> _To be done_
**a.** In the article about the song "Paparazzi," which single held the number one spot on the Oricon Singles Chart when "Paparazzi" debuted at number two?
**b.** Carry on the article about the song "Paparazzi" from the point at which it stops.

* START Document excerpt *

Upon its release, "Paparazzi" received mixed reviews from music critics. Jeff Benjamin from Billboard named it a "high-energy" track. James Hadfield, writing for the Tokyo edition of Time Out, compared the song's R&B styles to those of the group's previous 2011 Japanese-language single "Mr. Taxi" and called it a "redux" of the latter single, writing that "you'd struggle to spot many real improvements."

"Paparazzi" was a commercial success in Japan, debuting at number two on the Oricon Singles Chart on the chart issue dated July 9, 2012; the number one position belonged to KAT-TUN's single "To the Limit". The following week, it dropped to number ten. "Paparazzi" became the 58th best-selling physical single of 2012 on the Oricon chart, selling 136,181 copies.

The single debuted at number 31 on the Billboard Japan Hot 100 on July 2, 2012. The following week, it rose up to the top position on the chart. On the chart issue dated July 16, 2012, the single dropped to number seven. "Paparazzi" ranked at number 50 on the year-end chart of 2012. The track as well charted at number two on the Billboard Japan Hot Singles Sales, number five on the Billboard Japan Adult Contemporary Airplay, and number two on the RIAJ Digital Track Chart. According to Nielsen SoundScan, "Paparazzi" has sold 103,000 digital copies in Japan as of July 2012.

==Track listing==

- Digital Download
1. "Paparazzi" – 3:47
2. "Paparazzi" (Instrumental) – 3:46
- Regular Edition CD single – Type A
3. "Paparazzi"
4. "Paparazzi" (Instrumental)
5. "Paparazzi" (Music Video)

- Regular Edition CD Single – Type B
6. "Paparazzi"
7. "Paparazzi" (Instrumental)

* END Document excerpt *
* START Recorded information *

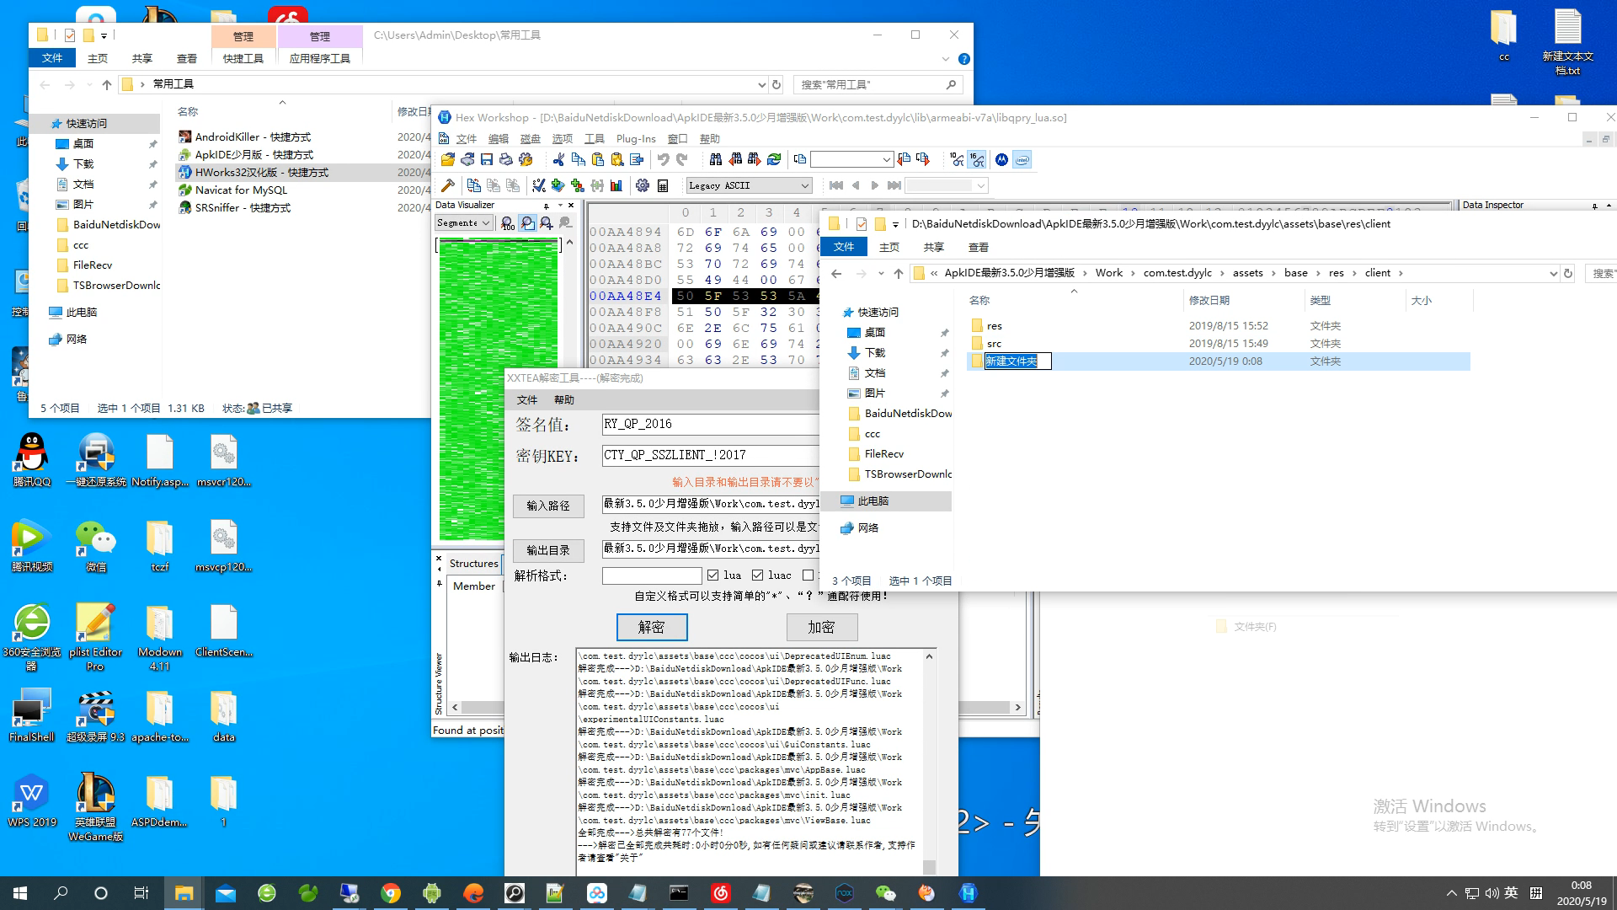Open the Segments dropdown in Data Visualizer
Image resolution: width=1617 pixels, height=910 pixels.
(x=486, y=223)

* END Recorded information *

> _Expected outputs_
**a.** KAT-TUN's single "To the Limit" held the number one position.

**b.**
- Special Edition
8. "Paparazzi"
9. "Paparazzi" (Instrumental)
10. "Paparazzi" (Music Video)
11. "Paparazzi" (Music Video: close-up version)

==Credits and personnel==
Credits adapted from the CD issue's liner notes

- Girls' Generation – Vocals
  - Taeyeon – Main vocals, Background vocals
  - Jessica – Main vocals, Background vocals
  - Sunny – Lead vocals
  - Tiffany – Lead vocals
  - Hyoyeon – Vocals
  - Yuri – Lead vocals
  - Sooyoung – Vocals
  - Yoona – Vocals
  - Seohyun – Lead vocals, Background vocals
- Miles Walker – producer, mixing and programming
- Fredrik Thomander – songwriter
- Johan Becker – songwriter
- Junji Ishiwatari – songwriter, translation
- Tom Coyne – mastering

==Charts==

===Weekly charts===

| Chart (2012) | Peak position |
|---|---|
| Billboard Japan Hot 100 | 1 |
| Japanese Oricon Singles Chart | 2 |
| Japanese RIAJ Digital Track Chart | 2 |
| South Korean Gaon Album Chart | 1 |
| US World Digital Songs (Billboard) | 20 |

===Year-end charts===

| Chart (2012) | Position |
|---|---|
| Billboard Japan Hot 100 | 50 |
| Japanese Oricon Singles Chart | 58 |
| South Korean Gaon International Albums | 4 |

==Sales and certifications==

| Region | Certification | Certified units/sales |
| Japan (RIAJ) physical single | Gold | 100,000^{^} |
| Japan (RIAJ) digital download | Gold | 100,000^{*} |
| South Korea | — | 14,663 |
^{*} Sales figures based on certification alone. ^{^} Shipments figures based on certification alone.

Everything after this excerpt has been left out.